ピアニスト、中添由美子がピアノのこと、教室のレッスンのこと、ロシアのこと、その他日々のいろいろを書き綴ります。

訃報

 1月20日 教室の発表会で弾く曲がようやく出来上がったので、レッスンに持って行きました。いずれも初めて取り組む曲で念入りな準備が必要です。
 前回のレッスンに行ったとき先生から奥様の膵臓と大腸に癌が見つかったと聞いていたので、奥様のこともとても気になっていました。

 伺ってすぐ 先生から奥様の訃報を聞きました…

 途端に頭が真っ白になってしまった…ピアノの上に置かれた白い布に包まれた骨壺を見たとき、私はあふれる涙をこらえることができませんでした。
 先生も泣きながら奥様の最後のときの話をしてくれました。
 この日はお互いレッスンに入るまでに長い時間が必要でした。

 私にとって奥様は相撲部屋でいう「おかみさん」のような存在だったと思います。
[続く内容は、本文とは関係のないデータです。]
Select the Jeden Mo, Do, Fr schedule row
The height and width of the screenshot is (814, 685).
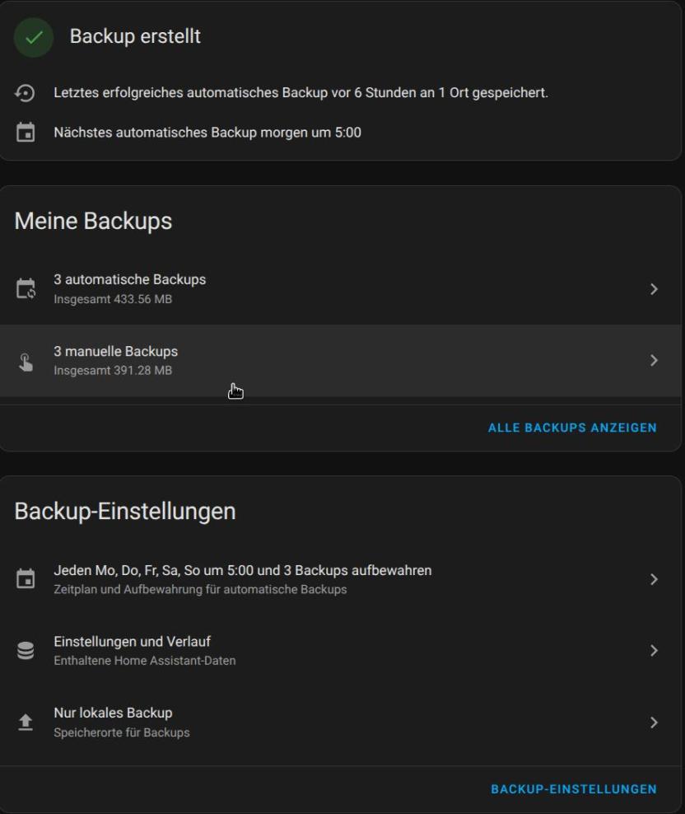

相撲部屋では親方は厳しく、おかみさんが陰でいろいろと弟子の面倒をみてくれる、と聞いたことがあります。
 高校3年のときに先生のところに通い始めて、翌年大学に入ってひとり暮らしを始めたので、レッスンのあとに食事をご馳走になったり、食事を作るのが大変だろうと次の日の分まで頂いて帰っていました。チャイコフスキーのコンチェルトとリストのソナタを一緒にレッスンに持っていったときは、消耗したでしょう、とステーキを出してくれました。
 先生はすさまじく厳しかった(今でも恐いです。でも先生が良いと言ってくれるとそれだけで安心するのです)ので、レッスンで怒られたあとそっと慰めて頂いたこともありました。
 私がクロイツァー記念賞を頂いたときに、電話口で奥様が泣いていたのを昨日のことのように覚えています。
 学生のときもプロになってからも言葉に尽くせないほどお世話になりました。

 この日 レッスンのときはそれなりに集中できていたのですが、終わったあとはショックでフラフラ…帰りの飛行機の中でもずっと泣いていました。
 深夜にもかかわらず 両親が新千歳空港に迎えに来てくれました。とても家に帰れる状態ではなかったので、この日はそのまま実家に泊まって、翌21日に白石教室のレッスンを終えてから家に帰って来ました。

 数日たった今日も骨壺の白い布が強烈に頭に焼き付いて離れず、そのことを考えないように努力しないとレッスンが大変です。